EXERCISE BRIEF:
Rewrite all of the entries below, replacing "Instruction" with "Goal" and keeping everything else unchanged.

Entries for locating described items
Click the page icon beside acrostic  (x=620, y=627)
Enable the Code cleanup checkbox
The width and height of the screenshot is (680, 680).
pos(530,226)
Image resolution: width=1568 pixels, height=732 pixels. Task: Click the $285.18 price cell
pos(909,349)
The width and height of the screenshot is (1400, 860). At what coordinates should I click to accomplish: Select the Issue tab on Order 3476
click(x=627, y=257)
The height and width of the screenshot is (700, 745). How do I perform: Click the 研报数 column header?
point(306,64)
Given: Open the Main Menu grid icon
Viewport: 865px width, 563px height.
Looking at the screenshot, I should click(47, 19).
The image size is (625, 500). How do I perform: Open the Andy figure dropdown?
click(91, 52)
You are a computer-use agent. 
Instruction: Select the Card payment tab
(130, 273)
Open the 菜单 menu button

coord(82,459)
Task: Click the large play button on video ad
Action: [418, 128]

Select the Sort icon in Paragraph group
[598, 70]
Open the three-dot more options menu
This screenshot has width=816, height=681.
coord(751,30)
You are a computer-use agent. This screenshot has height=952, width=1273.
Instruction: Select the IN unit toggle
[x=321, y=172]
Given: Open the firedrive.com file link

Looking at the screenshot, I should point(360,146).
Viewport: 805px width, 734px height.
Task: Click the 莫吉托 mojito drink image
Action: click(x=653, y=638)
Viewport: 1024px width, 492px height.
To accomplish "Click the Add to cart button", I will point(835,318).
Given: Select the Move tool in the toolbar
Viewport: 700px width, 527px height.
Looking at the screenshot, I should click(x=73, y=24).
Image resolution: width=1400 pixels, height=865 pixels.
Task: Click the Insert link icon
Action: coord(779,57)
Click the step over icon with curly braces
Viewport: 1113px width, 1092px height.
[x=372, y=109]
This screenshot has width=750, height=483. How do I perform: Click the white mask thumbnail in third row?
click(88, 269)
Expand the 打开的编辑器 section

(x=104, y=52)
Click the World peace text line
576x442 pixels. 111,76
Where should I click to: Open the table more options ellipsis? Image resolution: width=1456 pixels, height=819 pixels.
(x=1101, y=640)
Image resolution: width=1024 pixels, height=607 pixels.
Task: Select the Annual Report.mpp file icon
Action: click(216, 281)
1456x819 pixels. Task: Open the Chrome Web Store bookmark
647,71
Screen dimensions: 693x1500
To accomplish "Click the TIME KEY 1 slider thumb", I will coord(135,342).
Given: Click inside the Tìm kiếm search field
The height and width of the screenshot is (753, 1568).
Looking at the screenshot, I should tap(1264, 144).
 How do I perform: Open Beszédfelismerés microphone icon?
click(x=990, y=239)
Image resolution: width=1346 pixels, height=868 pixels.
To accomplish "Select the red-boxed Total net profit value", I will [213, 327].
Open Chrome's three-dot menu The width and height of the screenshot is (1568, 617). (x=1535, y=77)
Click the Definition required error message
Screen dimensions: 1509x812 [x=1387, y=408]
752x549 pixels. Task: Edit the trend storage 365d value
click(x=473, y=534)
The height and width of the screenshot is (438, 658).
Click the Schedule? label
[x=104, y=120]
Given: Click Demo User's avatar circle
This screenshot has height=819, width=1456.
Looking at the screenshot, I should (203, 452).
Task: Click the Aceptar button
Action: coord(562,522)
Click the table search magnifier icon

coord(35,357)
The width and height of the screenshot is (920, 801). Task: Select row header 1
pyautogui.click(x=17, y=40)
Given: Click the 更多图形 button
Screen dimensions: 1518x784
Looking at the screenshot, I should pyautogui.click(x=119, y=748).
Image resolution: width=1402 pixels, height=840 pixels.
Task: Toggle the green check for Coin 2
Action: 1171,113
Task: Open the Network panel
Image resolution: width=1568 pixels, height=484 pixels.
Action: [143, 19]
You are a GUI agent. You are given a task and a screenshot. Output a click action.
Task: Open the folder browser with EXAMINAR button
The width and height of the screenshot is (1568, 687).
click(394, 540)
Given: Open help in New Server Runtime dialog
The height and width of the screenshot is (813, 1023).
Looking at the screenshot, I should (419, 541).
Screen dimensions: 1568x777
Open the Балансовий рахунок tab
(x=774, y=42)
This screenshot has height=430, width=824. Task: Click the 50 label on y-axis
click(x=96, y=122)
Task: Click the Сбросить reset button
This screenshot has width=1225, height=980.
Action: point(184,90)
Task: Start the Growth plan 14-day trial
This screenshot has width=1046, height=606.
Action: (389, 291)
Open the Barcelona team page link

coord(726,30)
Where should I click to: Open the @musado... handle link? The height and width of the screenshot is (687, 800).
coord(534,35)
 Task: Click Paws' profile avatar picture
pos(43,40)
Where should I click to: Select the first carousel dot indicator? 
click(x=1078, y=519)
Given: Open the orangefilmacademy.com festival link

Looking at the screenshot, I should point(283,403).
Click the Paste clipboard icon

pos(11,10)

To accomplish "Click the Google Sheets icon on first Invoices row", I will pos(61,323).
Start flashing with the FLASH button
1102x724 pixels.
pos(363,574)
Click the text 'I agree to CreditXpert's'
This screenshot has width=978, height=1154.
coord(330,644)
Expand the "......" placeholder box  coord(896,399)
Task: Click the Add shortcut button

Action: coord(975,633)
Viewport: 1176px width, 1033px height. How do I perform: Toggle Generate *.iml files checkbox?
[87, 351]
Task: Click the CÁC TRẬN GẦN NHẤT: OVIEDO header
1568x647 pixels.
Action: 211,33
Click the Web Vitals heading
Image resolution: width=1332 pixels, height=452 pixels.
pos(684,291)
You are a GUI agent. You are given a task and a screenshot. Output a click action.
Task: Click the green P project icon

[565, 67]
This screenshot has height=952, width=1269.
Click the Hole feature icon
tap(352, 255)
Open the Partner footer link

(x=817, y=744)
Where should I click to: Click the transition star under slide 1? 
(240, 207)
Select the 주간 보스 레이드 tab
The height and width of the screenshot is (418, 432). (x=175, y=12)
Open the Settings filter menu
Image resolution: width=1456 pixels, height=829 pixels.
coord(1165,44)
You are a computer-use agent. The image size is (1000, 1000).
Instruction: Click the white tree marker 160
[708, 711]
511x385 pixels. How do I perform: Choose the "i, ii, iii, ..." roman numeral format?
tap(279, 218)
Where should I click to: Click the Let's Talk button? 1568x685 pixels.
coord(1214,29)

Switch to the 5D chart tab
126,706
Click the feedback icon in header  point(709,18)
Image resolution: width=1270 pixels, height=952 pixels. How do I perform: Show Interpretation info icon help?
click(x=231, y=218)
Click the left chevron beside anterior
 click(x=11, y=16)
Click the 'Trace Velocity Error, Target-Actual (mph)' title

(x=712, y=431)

RESULT OF THIS TASK:
Click the page icon beside acrostic  (x=620, y=627)
Enable the Code cleanup checkbox
The width and height of the screenshot is (680, 680).
pos(530,226)
Image resolution: width=1568 pixels, height=732 pixels. Task: Click the $285.18 price cell
pos(909,349)
The width and height of the screenshot is (1400, 860). At what coordinates should I click to accomplish: Select the Issue tab on Order 3476
click(x=627, y=257)
The height and width of the screenshot is (700, 745). How do I perform: Click the 研报数 column header?
point(306,64)
Given: Open the Main Menu grid icon
Viewport: 865px width, 563px height.
Looking at the screenshot, I should click(47, 19).
The image size is (625, 500). How do I perform: Open the Andy figure dropdown?
click(91, 52)
You are a computer-use agent. 
Goal: Select the Card payment tab
(130, 273)
Open the 菜单 menu button

coord(82,459)
Task: Click the large play button on video ad
Action: [418, 128]

Select the Sort icon in Paragraph group
[598, 70]
Open the three-dot more options menu
This screenshot has width=816, height=681.
coord(751,30)
You are a computer-use agent. This screenshot has height=952, width=1273.
Goal: Select the IN unit toggle
[x=321, y=172]
Given: Open the firedrive.com file link

Looking at the screenshot, I should point(360,146).
Viewport: 805px width, 734px height.
Task: Click the 莫吉托 mojito drink image
Action: click(x=653, y=638)
Viewport: 1024px width, 492px height.
To accomplish "Click the Add to cart button", I will point(835,318).
Given: Select the Move tool in the toolbar
Viewport: 700px width, 527px height.
Looking at the screenshot, I should click(x=73, y=24).
Image resolution: width=1400 pixels, height=865 pixels.
Task: Click the Insert link icon
Action: coord(779,57)
Click the step over icon with curly braces
Viewport: 1113px width, 1092px height.
[x=372, y=109]
This screenshot has width=750, height=483. How do I perform: Click the white mask thumbnail in third row?
click(88, 269)
Expand the 打开的编辑器 section

(x=104, y=52)
Click the World peace text line
576x442 pixels. 111,76
Where should I click to: Open the table more options ellipsis? Image resolution: width=1456 pixels, height=819 pixels.
(x=1101, y=640)
Image resolution: width=1024 pixels, height=607 pixels.
Task: Select the Annual Report.mpp file icon
Action: click(216, 281)
1456x819 pixels. Task: Open the Chrome Web Store bookmark
647,71
Screen dimensions: 693x1500
To accomplish "Click the TIME KEY 1 slider thumb", I will coord(135,342).
Given: Click inside the Tìm kiếm search field
The height and width of the screenshot is (753, 1568).
Looking at the screenshot, I should tap(1264, 144).
 How do I perform: Open Beszédfelismerés microphone icon?
click(x=990, y=239)
Image resolution: width=1346 pixels, height=868 pixels.
To accomplish "Select the red-boxed Total net profit value", I will [213, 327].
Open Chrome's three-dot menu The width and height of the screenshot is (1568, 617). (x=1535, y=77)
Click the Definition required error message
Screen dimensions: 1509x812 [x=1387, y=408]
752x549 pixels. Task: Edit the trend storage 365d value
click(x=473, y=534)
The height and width of the screenshot is (438, 658).
Click the Schedule? label
[x=104, y=120]
Given: Click Demo User's avatar circle
This screenshot has height=819, width=1456.
Looking at the screenshot, I should (203, 452).
Task: Click the Aceptar button
Action: coord(562,522)
Click the table search magnifier icon

coord(35,357)
The width and height of the screenshot is (920, 801). Task: Select row header 1
pyautogui.click(x=17, y=40)
Given: Click the 更多图形 button
Screen dimensions: 1518x784
Looking at the screenshot, I should pyautogui.click(x=119, y=748).
Image resolution: width=1402 pixels, height=840 pixels.
Task: Toggle the green check for Coin 2
Action: 1171,113
Task: Open the Network panel
Image resolution: width=1568 pixels, height=484 pixels.
Action: [143, 19]
You are a GUI agent. You are given a task and a screenshot. Output a click action.
Task: Open the folder browser with EXAMINAR button
The width and height of the screenshot is (1568, 687).
click(394, 540)
Given: Open help in New Server Runtime dialog
The height and width of the screenshot is (813, 1023).
Looking at the screenshot, I should (419, 541).
Screen dimensions: 1568x777
Open the Балансовий рахунок tab
(x=774, y=42)
This screenshot has height=430, width=824. Task: Click the 50 label on y-axis
click(x=96, y=122)
Task: Click the Сбросить reset button
This screenshot has width=1225, height=980.
Action: point(184,90)
Task: Start the Growth plan 14-day trial
This screenshot has width=1046, height=606.
Action: (389, 291)
Open the Barcelona team page link

coord(726,30)
Where should I click to: Open the @musado... handle link? The height and width of the screenshot is (687, 800).
coord(534,35)
 Task: Click Paws' profile avatar picture
pos(43,40)
Where should I click to: Select the first carousel dot indicator? 
click(x=1078, y=519)
Given: Open the orangefilmacademy.com festival link

Looking at the screenshot, I should point(283,403).
Click the Paste clipboard icon

pos(11,10)

To accomplish "Click the Google Sheets icon on first Invoices row", I will pos(61,323).
Start flashing with the FLASH button
1102x724 pixels.
pos(363,574)
Click the text 'I agree to CreditXpert's'
This screenshot has width=978, height=1154.
coord(330,644)
Expand the "......" placeholder box  coord(896,399)
Task: Click the Add shortcut button

Action: coord(975,633)
Viewport: 1176px width, 1033px height. How do I perform: Toggle Generate *.iml files checkbox?
[87, 351]
Task: Click the CÁC TRẬN GẦN NHẤT: OVIEDO header
1568x647 pixels.
Action: 211,33
Click the Web Vitals heading
Image resolution: width=1332 pixels, height=452 pixels.
pos(684,291)
You are a GUI agent. You are given a task and a screenshot. Output a click action.
Task: Click the green P project icon

[565, 67]
This screenshot has height=952, width=1269.
Click the Hole feature icon
tap(352, 255)
Open the Partner footer link

(x=817, y=744)
Where should I click to: Click the transition star under slide 1? 
(240, 207)
Select the 주간 보스 레이드 tab
The height and width of the screenshot is (418, 432). (x=175, y=12)
Open the Settings filter menu
Image resolution: width=1456 pixels, height=829 pixels.
coord(1165,44)
You are a computer-use agent. The image size is (1000, 1000).
Goal: Click the white tree marker 160
[708, 711]
511x385 pixels. How do I perform: Choose the "i, ii, iii, ..." roman numeral format?
tap(279, 218)
Where should I click to: Click the Let's Talk button? 1568x685 pixels.
coord(1214,29)

Switch to the 5D chart tab
126,706
Click the feedback icon in header  point(709,18)
Image resolution: width=1270 pixels, height=952 pixels. How do I perform: Show Interpretation info icon help?
click(x=231, y=218)
Click the left chevron beside anterior
 click(x=11, y=16)
Click the 'Trace Velocity Error, Target-Actual (mph)' title

(x=712, y=431)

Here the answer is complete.